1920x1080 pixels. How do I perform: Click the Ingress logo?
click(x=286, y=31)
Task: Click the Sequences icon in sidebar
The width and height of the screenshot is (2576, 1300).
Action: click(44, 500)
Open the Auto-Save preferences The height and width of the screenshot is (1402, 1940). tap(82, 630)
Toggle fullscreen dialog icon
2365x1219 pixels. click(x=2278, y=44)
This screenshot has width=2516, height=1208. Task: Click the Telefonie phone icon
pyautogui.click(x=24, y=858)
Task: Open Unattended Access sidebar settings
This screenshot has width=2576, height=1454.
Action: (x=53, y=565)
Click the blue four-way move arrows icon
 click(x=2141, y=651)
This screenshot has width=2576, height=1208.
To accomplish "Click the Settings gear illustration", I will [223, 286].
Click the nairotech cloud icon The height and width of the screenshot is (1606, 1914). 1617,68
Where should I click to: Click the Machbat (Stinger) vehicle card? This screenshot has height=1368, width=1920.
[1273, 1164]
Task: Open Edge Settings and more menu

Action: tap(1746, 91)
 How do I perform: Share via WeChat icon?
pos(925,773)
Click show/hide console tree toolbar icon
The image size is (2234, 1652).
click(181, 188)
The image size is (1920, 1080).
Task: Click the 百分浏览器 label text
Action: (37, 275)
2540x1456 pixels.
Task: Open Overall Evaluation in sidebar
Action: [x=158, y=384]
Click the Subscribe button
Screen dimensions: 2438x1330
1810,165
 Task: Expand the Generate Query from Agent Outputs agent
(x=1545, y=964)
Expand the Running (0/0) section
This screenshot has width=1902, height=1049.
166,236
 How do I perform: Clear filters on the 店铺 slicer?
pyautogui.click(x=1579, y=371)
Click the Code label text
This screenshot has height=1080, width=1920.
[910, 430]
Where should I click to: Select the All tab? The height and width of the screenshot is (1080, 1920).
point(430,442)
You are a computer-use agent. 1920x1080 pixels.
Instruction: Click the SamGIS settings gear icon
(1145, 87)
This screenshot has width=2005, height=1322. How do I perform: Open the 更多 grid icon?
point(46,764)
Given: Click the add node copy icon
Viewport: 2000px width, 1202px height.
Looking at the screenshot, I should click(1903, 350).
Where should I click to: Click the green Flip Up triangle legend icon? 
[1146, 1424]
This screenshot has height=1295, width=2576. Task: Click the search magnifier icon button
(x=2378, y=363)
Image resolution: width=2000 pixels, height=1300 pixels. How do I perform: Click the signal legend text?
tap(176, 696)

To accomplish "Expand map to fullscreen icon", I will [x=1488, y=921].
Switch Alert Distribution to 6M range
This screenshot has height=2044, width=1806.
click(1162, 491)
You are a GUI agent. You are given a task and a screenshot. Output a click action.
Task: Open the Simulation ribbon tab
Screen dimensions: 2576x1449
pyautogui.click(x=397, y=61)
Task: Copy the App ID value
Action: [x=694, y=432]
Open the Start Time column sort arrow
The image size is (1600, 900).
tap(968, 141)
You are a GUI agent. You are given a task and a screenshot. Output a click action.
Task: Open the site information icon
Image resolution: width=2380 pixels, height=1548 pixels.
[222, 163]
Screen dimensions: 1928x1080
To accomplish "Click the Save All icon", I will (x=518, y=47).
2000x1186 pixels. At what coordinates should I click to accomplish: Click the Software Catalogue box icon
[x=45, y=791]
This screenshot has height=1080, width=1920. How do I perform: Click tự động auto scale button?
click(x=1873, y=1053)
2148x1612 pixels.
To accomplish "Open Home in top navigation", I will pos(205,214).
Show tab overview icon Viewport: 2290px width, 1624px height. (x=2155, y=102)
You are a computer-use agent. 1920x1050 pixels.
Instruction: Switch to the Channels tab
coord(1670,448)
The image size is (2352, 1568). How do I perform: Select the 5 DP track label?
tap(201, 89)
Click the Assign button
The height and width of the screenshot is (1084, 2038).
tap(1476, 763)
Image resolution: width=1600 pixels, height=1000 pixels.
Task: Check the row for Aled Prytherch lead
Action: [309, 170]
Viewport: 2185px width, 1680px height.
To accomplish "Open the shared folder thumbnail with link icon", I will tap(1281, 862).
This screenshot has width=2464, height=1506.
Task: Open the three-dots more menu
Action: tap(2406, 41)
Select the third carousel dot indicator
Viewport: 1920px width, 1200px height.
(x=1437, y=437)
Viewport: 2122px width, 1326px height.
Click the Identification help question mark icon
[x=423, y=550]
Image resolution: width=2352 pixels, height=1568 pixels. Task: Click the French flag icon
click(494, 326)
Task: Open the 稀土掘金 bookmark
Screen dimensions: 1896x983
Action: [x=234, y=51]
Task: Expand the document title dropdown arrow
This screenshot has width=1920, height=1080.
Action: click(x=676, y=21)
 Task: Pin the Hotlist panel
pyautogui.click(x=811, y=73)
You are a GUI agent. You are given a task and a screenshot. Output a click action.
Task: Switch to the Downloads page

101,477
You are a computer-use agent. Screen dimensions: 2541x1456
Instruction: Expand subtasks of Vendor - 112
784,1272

-------

■ EXERCISE DETAILS: Write the whole of the material out again, exactly.

■ YOUR RESPONSE:
1920x1080 pixels. How do I perform: Click the Ingress logo?
click(x=286, y=31)
Task: Click the Sequences icon in sidebar
The width and height of the screenshot is (2576, 1300).
Action: click(44, 500)
Open the Auto-Save preferences The height and width of the screenshot is (1402, 1940). tap(82, 630)
Toggle fullscreen dialog icon
2365x1219 pixels. click(x=2278, y=44)
This screenshot has width=2516, height=1208. Task: Click the Telefonie phone icon
pyautogui.click(x=24, y=858)
Task: Open Unattended Access sidebar settings
This screenshot has width=2576, height=1454.
Action: (x=53, y=565)
Click the blue four-way move arrows icon
 click(x=2141, y=651)
This screenshot has width=2576, height=1208.
To accomplish "Click the Settings gear illustration", I will [223, 286].
Click the nairotech cloud icon The height and width of the screenshot is (1606, 1914). 1617,68
Where should I click to: Click the Machbat (Stinger) vehicle card? This screenshot has height=1368, width=1920.
[1273, 1164]
Task: Open Edge Settings and more menu

Action: tap(1746, 91)
 How do I perform: Share via WeChat icon?
pos(925,773)
Click show/hide console tree toolbar icon
The image size is (2234, 1652).
click(181, 188)
The image size is (1920, 1080).
Task: Click the 百分浏览器 label text
Action: (37, 275)
2540x1456 pixels.
Task: Open Overall Evaluation in sidebar
Action: [x=158, y=384]
Click the Subscribe button
Screen dimensions: 2438x1330
1810,165
 Task: Expand the Generate Query from Agent Outputs agent
(x=1545, y=964)
Expand the Running (0/0) section
This screenshot has width=1902, height=1049.
166,236
 How do I perform: Clear filters on the 店铺 slicer?
pyautogui.click(x=1579, y=371)
Click the Code label text
This screenshot has height=1080, width=1920.
[910, 430]
Where should I click to: Select the All tab? The height and width of the screenshot is (1080, 1920).
point(430,442)
You are a computer-use agent. 1920x1080 pixels.
Instruction: Click the SamGIS settings gear icon
(1145, 87)
This screenshot has width=2005, height=1322. How do I perform: Open the 更多 grid icon?
point(46,764)
Given: Click the add node copy icon
Viewport: 2000px width, 1202px height.
Looking at the screenshot, I should click(1903, 350).
Where should I click to: Click the green Flip Up triangle legend icon? 
[1146, 1424]
This screenshot has height=1295, width=2576. Task: Click the search magnifier icon button
(x=2378, y=363)
Image resolution: width=2000 pixels, height=1300 pixels. How do I perform: Click the signal legend text?
tap(176, 696)

To accomplish "Expand map to fullscreen icon", I will [x=1488, y=921].
Switch Alert Distribution to 6M range
This screenshot has height=2044, width=1806.
click(1162, 491)
You are a GUI agent. You are given a task and a screenshot. Output a click action.
Task: Open the Simulation ribbon tab
Screen dimensions: 2576x1449
pyautogui.click(x=397, y=61)
Task: Copy the App ID value
Action: [x=694, y=432]
Open the Start Time column sort arrow
The image size is (1600, 900).
tap(968, 141)
You are a GUI agent. You are given a task and a screenshot. Output a click action.
Task: Open the site information icon
Image resolution: width=2380 pixels, height=1548 pixels.
[222, 163]
Screen dimensions: 1928x1080
To accomplish "Click the Save All icon", I will (x=518, y=47).
2000x1186 pixels. At what coordinates should I click to accomplish: Click the Software Catalogue box icon
[x=45, y=791]
This screenshot has height=1080, width=1920. How do I perform: Click tự động auto scale button?
click(x=1873, y=1053)
2148x1612 pixels.
To accomplish "Open Home in top navigation", I will pos(205,214).
Show tab overview icon Viewport: 2290px width, 1624px height. (x=2155, y=102)
You are a computer-use agent. 1920x1050 pixels.
Instruction: Switch to the Channels tab
coord(1670,448)
The image size is (2352, 1568). How do I perform: Select the 5 DP track label?
tap(201, 89)
Click the Assign button
The height and width of the screenshot is (1084, 2038).
tap(1476, 763)
Image resolution: width=1600 pixels, height=1000 pixels.
Task: Check the row for Aled Prytherch lead
Action: [309, 170]
Viewport: 2185px width, 1680px height.
To accomplish "Open the shared folder thumbnail with link icon", I will tap(1281, 862).
This screenshot has width=2464, height=1506.
Task: Open the three-dots more menu
Action: tap(2406, 41)
Select the third carousel dot indicator
Viewport: 1920px width, 1200px height.
(x=1437, y=437)
Viewport: 2122px width, 1326px height.
Click the Identification help question mark icon
[x=423, y=550]
Image resolution: width=2352 pixels, height=1568 pixels. Task: Click the French flag icon
click(494, 326)
Task: Open the 稀土掘金 bookmark
Screen dimensions: 1896x983
Action: [x=234, y=51]
Task: Expand the document title dropdown arrow
This screenshot has width=1920, height=1080.
Action: click(x=676, y=21)
 Task: Pin the Hotlist panel
pyautogui.click(x=811, y=73)
You are a GUI agent. You are given a task and a screenshot. Output a click action.
Task: Switch to the Downloads page

101,477
You are a computer-use agent. Screen dimensions: 2541x1456
Instruction: Expand subtasks of Vendor - 112
784,1272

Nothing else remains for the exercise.